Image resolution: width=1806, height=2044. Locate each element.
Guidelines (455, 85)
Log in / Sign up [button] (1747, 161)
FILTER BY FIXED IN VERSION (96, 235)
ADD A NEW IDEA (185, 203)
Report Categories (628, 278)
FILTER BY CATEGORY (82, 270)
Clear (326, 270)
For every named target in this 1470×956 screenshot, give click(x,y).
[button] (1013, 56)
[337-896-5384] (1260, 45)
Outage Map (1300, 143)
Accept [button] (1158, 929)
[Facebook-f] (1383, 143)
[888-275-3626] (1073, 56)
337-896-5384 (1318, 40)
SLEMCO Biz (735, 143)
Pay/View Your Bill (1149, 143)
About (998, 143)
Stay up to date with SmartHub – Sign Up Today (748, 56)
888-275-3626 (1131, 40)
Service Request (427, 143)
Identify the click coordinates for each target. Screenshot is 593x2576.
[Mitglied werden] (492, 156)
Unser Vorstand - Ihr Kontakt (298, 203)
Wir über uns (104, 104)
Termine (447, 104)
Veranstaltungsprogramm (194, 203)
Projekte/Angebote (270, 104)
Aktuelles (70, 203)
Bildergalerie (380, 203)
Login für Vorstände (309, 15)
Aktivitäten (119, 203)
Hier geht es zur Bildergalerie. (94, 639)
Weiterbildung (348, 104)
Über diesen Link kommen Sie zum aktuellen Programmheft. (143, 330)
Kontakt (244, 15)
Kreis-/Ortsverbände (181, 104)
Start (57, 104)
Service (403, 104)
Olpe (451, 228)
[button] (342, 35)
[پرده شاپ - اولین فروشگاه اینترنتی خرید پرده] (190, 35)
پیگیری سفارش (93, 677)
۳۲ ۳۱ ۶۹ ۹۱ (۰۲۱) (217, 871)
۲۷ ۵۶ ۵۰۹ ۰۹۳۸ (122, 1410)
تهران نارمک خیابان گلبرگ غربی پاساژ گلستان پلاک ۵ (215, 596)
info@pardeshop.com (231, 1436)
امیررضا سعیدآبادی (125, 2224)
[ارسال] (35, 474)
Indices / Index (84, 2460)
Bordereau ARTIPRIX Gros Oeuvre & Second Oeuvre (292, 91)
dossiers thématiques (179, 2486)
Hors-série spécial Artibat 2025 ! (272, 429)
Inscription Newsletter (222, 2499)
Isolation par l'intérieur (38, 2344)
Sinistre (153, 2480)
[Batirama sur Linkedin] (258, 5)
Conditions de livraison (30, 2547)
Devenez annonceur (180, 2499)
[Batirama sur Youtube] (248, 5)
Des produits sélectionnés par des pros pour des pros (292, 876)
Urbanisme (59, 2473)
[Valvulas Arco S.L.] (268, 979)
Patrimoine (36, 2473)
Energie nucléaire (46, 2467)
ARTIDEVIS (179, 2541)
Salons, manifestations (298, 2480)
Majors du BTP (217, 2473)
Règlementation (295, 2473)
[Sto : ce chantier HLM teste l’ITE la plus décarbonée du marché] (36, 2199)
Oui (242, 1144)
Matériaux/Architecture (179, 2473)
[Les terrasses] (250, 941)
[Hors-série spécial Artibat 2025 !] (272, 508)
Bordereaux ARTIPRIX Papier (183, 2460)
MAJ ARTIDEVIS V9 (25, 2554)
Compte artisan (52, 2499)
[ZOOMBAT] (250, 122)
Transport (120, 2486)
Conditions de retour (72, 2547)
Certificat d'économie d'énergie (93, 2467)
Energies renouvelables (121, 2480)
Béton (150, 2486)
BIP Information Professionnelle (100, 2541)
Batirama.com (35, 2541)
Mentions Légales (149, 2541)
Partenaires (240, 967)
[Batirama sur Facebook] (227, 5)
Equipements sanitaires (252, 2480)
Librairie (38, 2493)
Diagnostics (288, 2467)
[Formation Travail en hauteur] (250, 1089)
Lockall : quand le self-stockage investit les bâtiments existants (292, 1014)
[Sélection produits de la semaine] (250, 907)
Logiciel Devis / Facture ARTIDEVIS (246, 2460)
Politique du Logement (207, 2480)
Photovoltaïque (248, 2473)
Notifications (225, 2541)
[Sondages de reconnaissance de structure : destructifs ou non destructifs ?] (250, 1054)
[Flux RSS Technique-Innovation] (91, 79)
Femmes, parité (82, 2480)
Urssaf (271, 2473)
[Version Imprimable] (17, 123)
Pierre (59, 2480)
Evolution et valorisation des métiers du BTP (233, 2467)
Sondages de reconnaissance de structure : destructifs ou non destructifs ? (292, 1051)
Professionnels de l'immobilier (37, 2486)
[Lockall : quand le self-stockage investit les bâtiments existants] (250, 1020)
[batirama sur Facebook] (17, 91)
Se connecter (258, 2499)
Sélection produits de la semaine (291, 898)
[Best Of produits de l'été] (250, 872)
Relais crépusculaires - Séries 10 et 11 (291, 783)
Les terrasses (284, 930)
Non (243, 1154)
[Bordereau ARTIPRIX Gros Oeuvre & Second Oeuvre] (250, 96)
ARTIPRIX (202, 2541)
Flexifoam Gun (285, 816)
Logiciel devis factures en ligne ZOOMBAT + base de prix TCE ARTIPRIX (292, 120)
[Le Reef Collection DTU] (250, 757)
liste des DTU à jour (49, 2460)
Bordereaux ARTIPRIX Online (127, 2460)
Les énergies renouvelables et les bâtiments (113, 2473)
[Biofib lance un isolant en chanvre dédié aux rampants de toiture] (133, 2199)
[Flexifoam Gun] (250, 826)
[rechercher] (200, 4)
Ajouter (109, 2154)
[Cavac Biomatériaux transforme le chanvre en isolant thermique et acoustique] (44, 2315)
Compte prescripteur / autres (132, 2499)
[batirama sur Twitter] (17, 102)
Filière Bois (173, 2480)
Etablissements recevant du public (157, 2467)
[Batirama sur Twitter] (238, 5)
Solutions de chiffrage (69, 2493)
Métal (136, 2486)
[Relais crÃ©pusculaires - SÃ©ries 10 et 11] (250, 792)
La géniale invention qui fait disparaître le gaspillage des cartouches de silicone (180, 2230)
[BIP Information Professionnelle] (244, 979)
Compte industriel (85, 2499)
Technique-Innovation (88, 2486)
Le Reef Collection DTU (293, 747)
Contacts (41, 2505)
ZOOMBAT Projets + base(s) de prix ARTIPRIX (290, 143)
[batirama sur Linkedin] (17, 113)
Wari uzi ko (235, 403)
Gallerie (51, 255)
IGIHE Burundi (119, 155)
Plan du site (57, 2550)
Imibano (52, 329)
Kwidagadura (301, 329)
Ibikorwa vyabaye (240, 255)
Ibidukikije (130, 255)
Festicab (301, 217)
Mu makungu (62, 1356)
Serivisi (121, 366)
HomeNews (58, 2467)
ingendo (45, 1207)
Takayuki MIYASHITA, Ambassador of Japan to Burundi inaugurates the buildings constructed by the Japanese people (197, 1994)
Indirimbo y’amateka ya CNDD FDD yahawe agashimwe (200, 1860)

WORK TO BE COMPLETED » An answer is complete only when it holds every line above containing the string "Technique".

SOLUTION TO THE EXERCISE »
[Flux RSS Technique-Innovation] (91, 79)
Technique-Innovation (88, 2486)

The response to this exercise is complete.